TASK TO COMPLETE ▸ Count the lines in the data below holding the string "size" and write the total by itself.

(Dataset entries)
========================================
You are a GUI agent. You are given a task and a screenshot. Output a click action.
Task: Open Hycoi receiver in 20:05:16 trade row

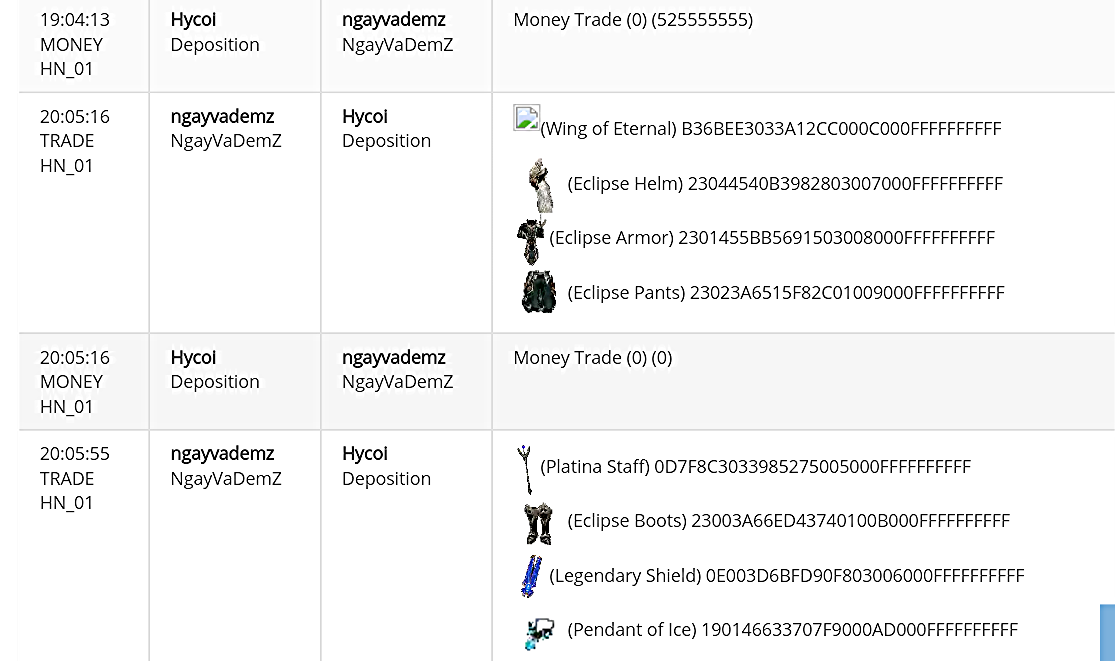click(365, 117)
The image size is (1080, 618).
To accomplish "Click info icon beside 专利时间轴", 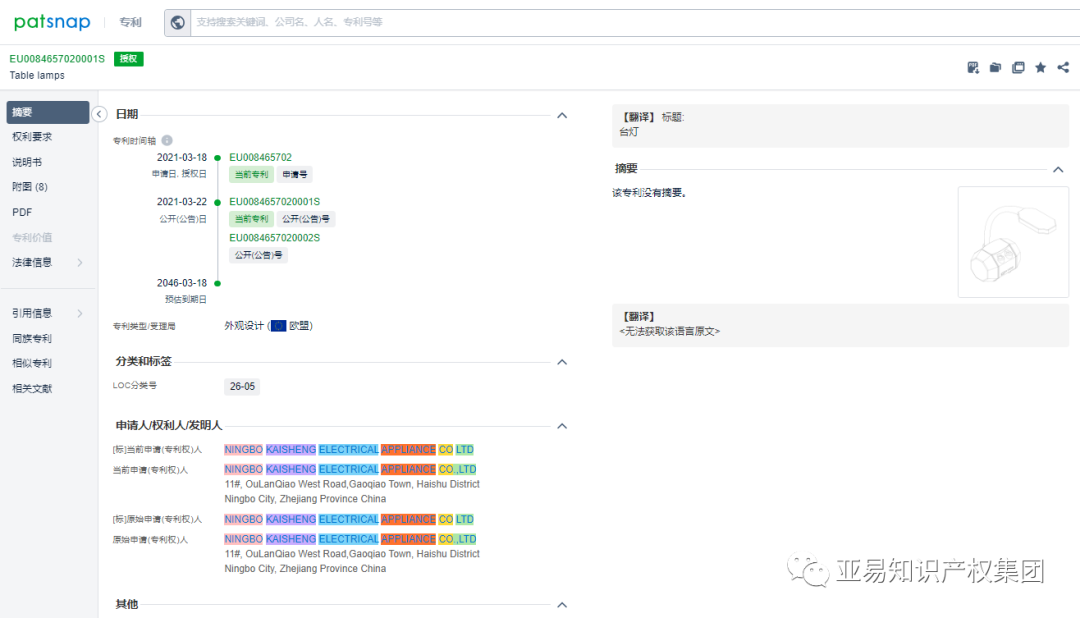I will click(167, 141).
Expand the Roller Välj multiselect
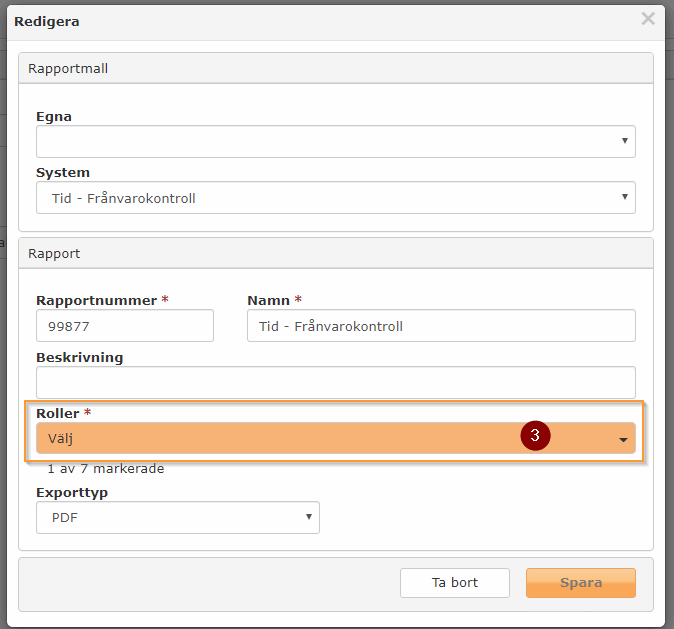Viewport: 674px width, 629px height. (336, 438)
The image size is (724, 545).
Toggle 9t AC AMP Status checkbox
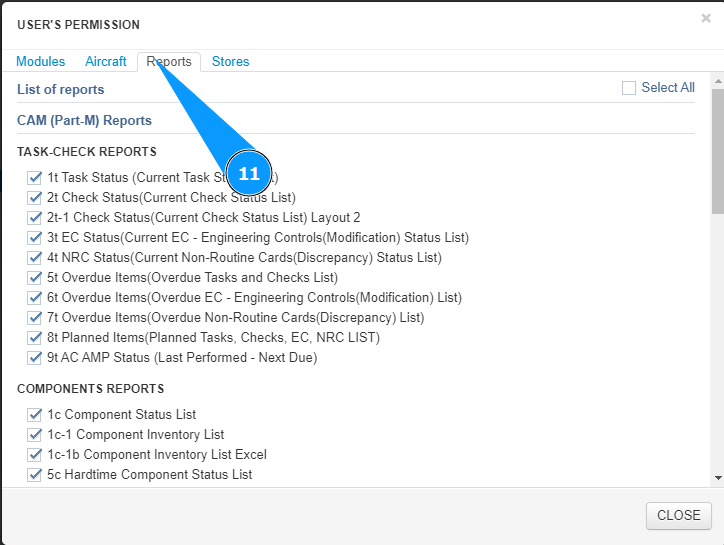[35, 358]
========================================
PROBLEM SOLUTION ▸ 2